As such the Hindus were completely cut off from the events that unfolded in the rest of the Old World and this led to the development of a false pride in them. The Indians had lost the vigor and intelligence that they were once known for and were not in a position to improve themselves or to absorb new things from the rest of the world. Over the last few centuries, the Indians failed to make much progress in the spheres of combat and strategic planning. The sword continued to remain their chief fighting weapon and the north-west frontier was not sufficiently fortified.

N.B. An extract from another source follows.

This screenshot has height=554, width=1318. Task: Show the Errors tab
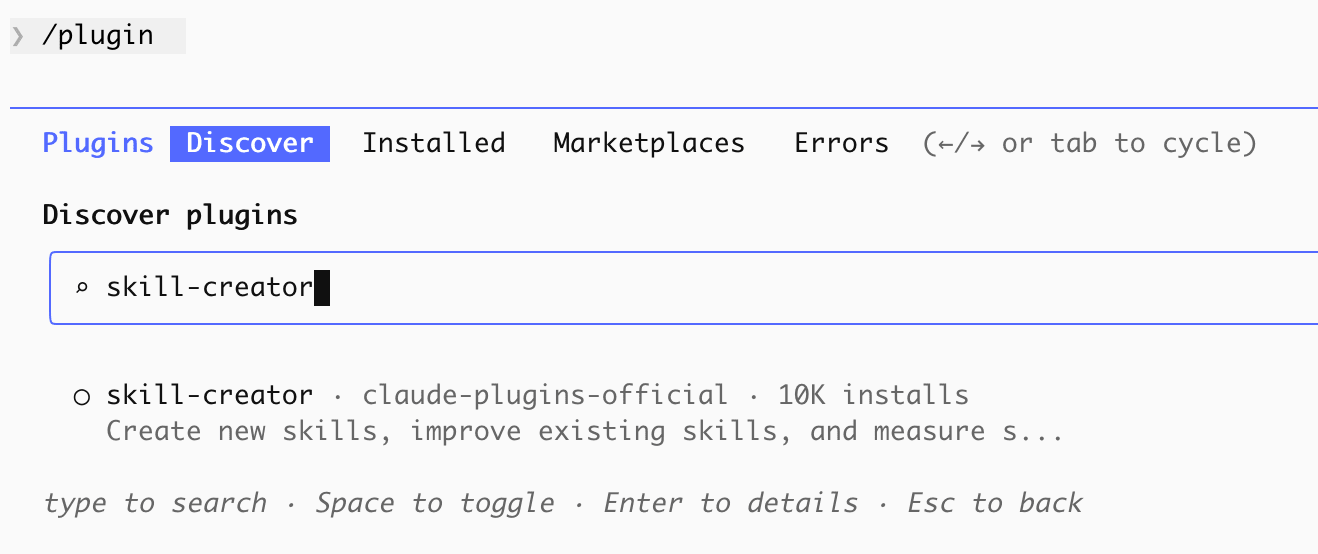(841, 143)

As such the Turkish forces with their superior fighting skills and weaponry, coupled by their fast moving cavalry routed the slow moving Rajputs in more than one occasion. In fact, Rajyapala, - the Prathihara ruler of Kannauj, Vidhyadhar – the Chandela king of Kalinjar and Bhima I – the ruler of Gujarat seem to have fled at the sight of Mahmud’s mighty forces without offering any resistance. After the collapse of the Hindushahis, Mahmud found no real challenge in rest of the Subcontinent and invaded and looted it at his will as the people, from the common man on the streets to the ineffective Rajput kings of the North looked on helplessly and prayed that the man who had tormented them, destroyed their temples and looted their wealth would not come back to haunt them again.

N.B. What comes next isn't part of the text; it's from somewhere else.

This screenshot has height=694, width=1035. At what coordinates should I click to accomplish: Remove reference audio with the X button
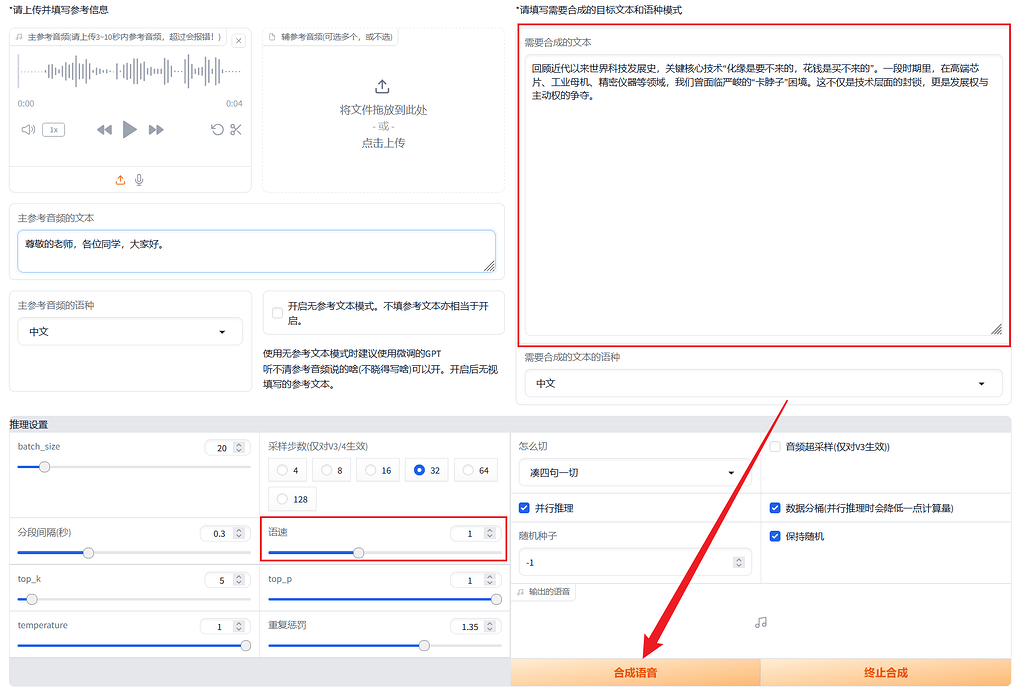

(4) The Aggressive Policy of the Hindushahis: The rivalry between the Hindushahi kings of North Western India and the Ghaznavis dates back to the days of Mahmud’s father, Sabuktigin. When the Hindushahi king Jayapala invaded Ghazni during the reign of the cruel king Pirai, it was Sabuktigin in his capacity as the commander of the Ghazni forces who defeated him. On his ascend to the throne, Sabuktigin repulsed another two invasions by the Hindushahi kings. Thus, it was the kings of India who first took an aggressive stance against the growth of Islam in Afghanistan region. But the strength of the Turks and the military incapacity of the Hindus meant that the latter were beaten back and they ended up giving enough excuses for the Turks to try out their luck in India.

When he came to the throne, Mahmud pursued an aggressive policy against the Hindushahis. The defeat that he inflicted on Jayapala (AD 1001) was so humiliating that he is said to have committed suicide by walking into the funeral pyre, unable to come in terms with magnitude of his loss. His successors, Anandapala and Trilochanapala tried to defeat the Ghaznavis by enlisting the support of various other chiefs but failed on more than one occasion. During one of the battles (AD 1009), the confederacy formed by Anandapala faced an unfortunate defeat as his elephant turned back from the battle in a crucial moment, turning the tide into Mahmud's favor once more. Thus Mahmud was single handedly responsible of extinguishing the once powerful Hindushahi dynasty and its last ruler is said to have died as petty chieftain.

Also some of Mahmud’s invasions were to quell the revolts that had taken place in his absence or to prevent Rajput states from forming alliances against him. He raided and annexed Multan (AD 1008) after its ruler Abu-i-Fath Daud and Mahmud’s governor, Nawasa Shah rebelled against the Turks when the Sultan was busy fighting the Seljuk-Turks. The primary motive of his invasion of Chandela territories (AD 1019) was to break up the alliance that the Chandela, the Prathihras and the Hindushahis had formed against him. Mahmud came back to India for the last time (AD 1027) to punish the Jats who had troubled him o his way to Ghazni after sacking the temple of Somnath.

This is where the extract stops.